In the time of Lord Frandar the first Warrior Prince, lords called Yokeda built huge stone castles to protect themselves and their lands, and castle towns outside the walls begin to grow up. In 2245, however, Mansel Sesnit came to the fore. He became the Elden Yokeda, or military dictator, and for eight years succeeded in gaining control of almost the whole empire. When Sesnit was assassinated in 2253,a [sic] commoner took over the government. Randic Torn continued the work of unifying the empire that Sesnit had begun, ruthlessly putting down any traces of insurrection. He revived the old gulf between the warriors—the sword singers—and the commoners by introducing restrictions on the wearing of swords. "Torn's Sword-Hunt," as it was known, meant that only the singers were allowed to wear swords, which distinguished them from the rest of the population.
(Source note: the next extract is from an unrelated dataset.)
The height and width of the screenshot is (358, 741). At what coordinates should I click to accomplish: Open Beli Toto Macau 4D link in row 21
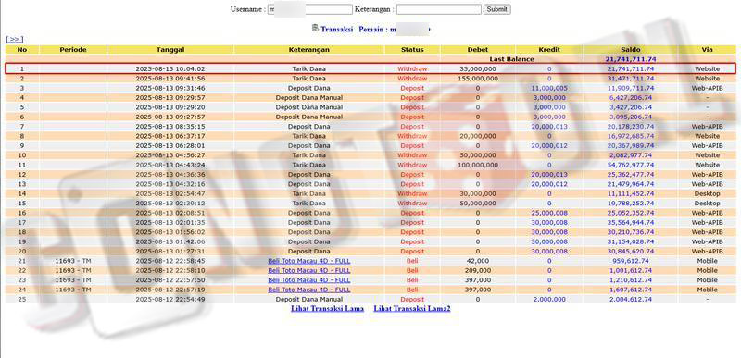[309, 261]
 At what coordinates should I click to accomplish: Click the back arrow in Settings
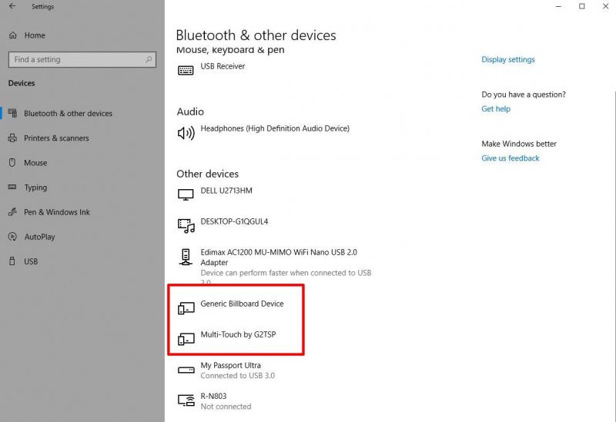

Although Torn did much to settle the empire into its pre-strife ways, by the time of his death in 2373 internal disturbances still had not been completely eliminated. Upon his death, civil war broke out in earnest; war that made the prior three hundred year turmoil pale in comparison. It was in this period that Frandar Hunding grew up.
Hunding belonged to the sword-singers. This element of empire society grew from the desert artisans and was initially recruited from the young sons and daughters of the high families. They built the first temple to the unknown gods of war and built a training hall, "The Hall of the Virtues of War." Within a few generations the way of the sword—the "song of the blade"—had become their life. The people of the blade kept their poetry and artistry in building beautiful swords woven with magic and powers from the unknown gods. The greatest among them became known as Ansei, or "Saints of the Sword." Each of these began their own training schools teaching their individual way of the sword. Ansei of the highest virtue wandered the countryside engaging in battle, righting wrongs, and seeking to end the strife.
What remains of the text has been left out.